Williams and Badcock
Taken in about the 1920's this is Williams and Badcock. Their shop was on the Terrace in Market Jew Street but I'm not sure exactly where.... Maybe you can help?
Update info from Martha (registered user)
I asked my elderly aunt and she said it was at the top of the Terrace where the jewellery shop is now (formerly Victoria Wine)
One of the things they used to sell was toerag which was salt cod boiled and often eaten for breakfast !
Sounds delightful
Apparently bussa means salting trough or bread bin and may come from Middle English - busse, Old French - buce, busse, (barrel), and Medieval Latin (bussa). Info from Language in the British Isles By Peter Trudgill
 
Thats just what it was a salting trough or rather a big stone jar with a layer of salt layer of fish and a large cod would last for a fair
amount of time....those were the days !!
 
I know what you mean, same applies to food we ate who today would give up this fast food junk for some tripe and onions or liver,
sweetbreads or stuffed heart kids today dont know what the good stuff is and that of course depends on whether you can get it !!
 
I worked at Williams and Badcocks for twelve months around 1952 as delivery boy. Four evenings after school usually up to seven pm and Saturday mornings eight thirty to midday, at which time I received wages of a ten-shilling note and a bar of chocolate. Back then that was very good and there were plenty who were willing to take my place. It was situated on the Terrace just about where the slip runs down past Humphry Davy, (couldn’t say what’s there now) the delivery van parked outside facing down the slope. A middle-aged couple, the boss and his wife, ran the shop (forgotten whether they were W’s or B’s) they employed three in the shop (as the picture shows) and a driver. As in the picture everyone wore white aprons. The shop was narrow and not to long and packed with everything in the grocery line with assorted wines, hams, cheeses, biscuits even salt fish, (kept outside over the front step where I had to wait when not usefully employed). With all the provisions and five staff and customers it tended to get a little crowded and hectic. Still when the time came all the cardboard boxes of orders would be ready in the back (think there was a cellar) they were then carried out through the shop, by me, and Mr.Hall, the driver, directed where he wanted everything placed to coincide with the round. Outside of the town deliveries we didn’t go too far, bounded by Paul, Trereife, Madron and Gulval.
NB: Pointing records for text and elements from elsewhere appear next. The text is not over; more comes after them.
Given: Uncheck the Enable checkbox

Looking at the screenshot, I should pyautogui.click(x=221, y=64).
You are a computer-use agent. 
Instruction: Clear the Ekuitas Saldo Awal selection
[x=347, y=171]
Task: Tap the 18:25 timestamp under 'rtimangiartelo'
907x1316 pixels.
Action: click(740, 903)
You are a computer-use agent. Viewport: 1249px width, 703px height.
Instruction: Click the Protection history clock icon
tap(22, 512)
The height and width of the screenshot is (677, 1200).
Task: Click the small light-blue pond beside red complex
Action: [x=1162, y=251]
Toerag is good. Soaked in water overnight – excellent start to the day and after all only the finest fayre was on sale at WandB’s.
 
I have just caught up with Welb1931’s good old memories of the bussa – like a giant flowerpot. The one I was familiar with was used for salt pilchards. Does anyone remember if the bussa was used to marinate fish as well? I do remember that when quantities of fish were marinated it was hard to find any bay trees in the district with any leaves still not taken.
 
@trevelyan - thank you for the evocative memories.
My aunt had a bussa, which she kept on the top of the Cornish Range, made soups and stews in it.
 
I, ve just looked at the picture again and noticed the awning. Does the new shop have one? At one time every shop on the Terrace had their own – on a sunny day they stretched just about end to end. Great temptation to jump up and swing on them.
 
I believe there are a few on The Terrace with awnings. I worked on a project to provide a covered way all the way down The Terrace, to offer cover in sun and rain; a separate structure, in the Regency style, but only one or two shops were prepared to contribute to the cost - I think it was a scheme by the Chamber of Commerce. Perhaps someone can remember anything?